Tuesday, December 4, 2007

Fuck The Revolution- Let's Vote!






















Here comes the common refrain:
"If you don’t vote, you have no right to complain about the outcome."

The opposite is true. By playing the game, voters agree to the rules. Only those who don’t play and withhold their consent have a right to complain about the outcome, especially since the winner will have his hand in the non-voter’s pocket.

Voting is not an act of political freedom. It is an act of political conformity. Those who refuse to vote are not expressing silence. They are screaming in the politician’s ear: "You do not represent me. This is not a process in which my voice matters. I do not believe you."

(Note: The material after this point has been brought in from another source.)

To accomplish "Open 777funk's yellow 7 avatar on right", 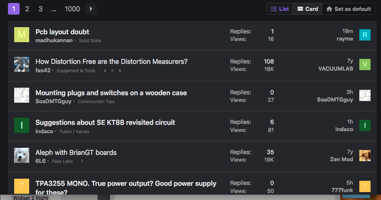I will point(365,186).
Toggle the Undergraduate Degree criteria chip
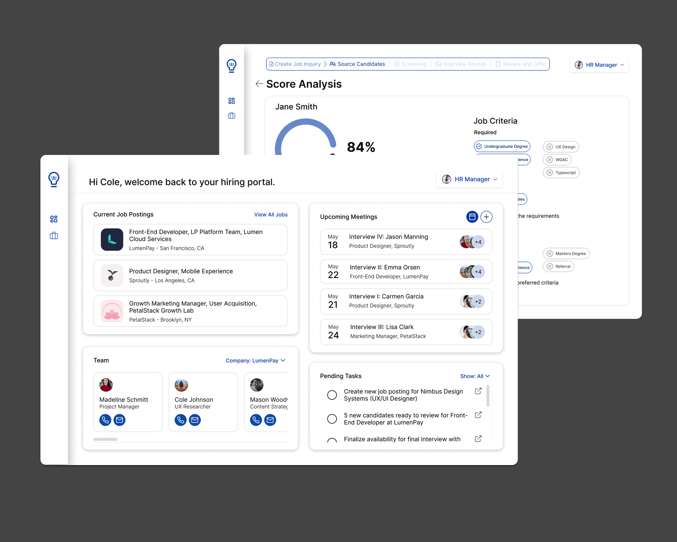 click(502, 146)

Non-voting has a rich and long history through which the dissenting electorate has expressed everything from religious convictions to political cynicism.

Who makes the decisions in our society?

Who writes public policy?

Years of social engineering has caused people to be deluded on this matter.

The White House and Congress don’t really make the decisions, Wall Street and the Pentagon do. Who wins the election makes no difference because all politicians must do what the elite want. Elections are a scam whose function is to neutralize resistance movements and dupe ordinary citizens into thinking they control and/or have a say in matters of the state.

Bad "leaders" or bad system?

Better to place this action in an institutional context. The forces placed on the elected person by the state machinery and pressures from big business dictate the outcome. Your vote is meaningless. You can argue all you want that "We need to keep up the pressure to demand Politician______ needs to listen to ordinary citizens, not to business" and you will rot on the vine as your words disappear into the indifferent air.

There is a difference between the state and government. The state is the permanent collection of institutions that have entrenched power structures and interests. The government is made up of various politicians. It is the institutions that have power in the state due to their permanence, not the representatives who come and go. We cannot expect different politicians to act in different ways to the same pressures. However, this is all ignored by the voting political consumer who wishes Politician______ was more a socialist, green, populist etc. and could ignore the demands of the dominant class in society while in charge of one part of its protector and creature, the state.

So, given that a successful State requires legitimacy and that one of the easiest ways to achieve legitimacy is through widespread voter participation, what is the responsibility of the voters for the actions of its government?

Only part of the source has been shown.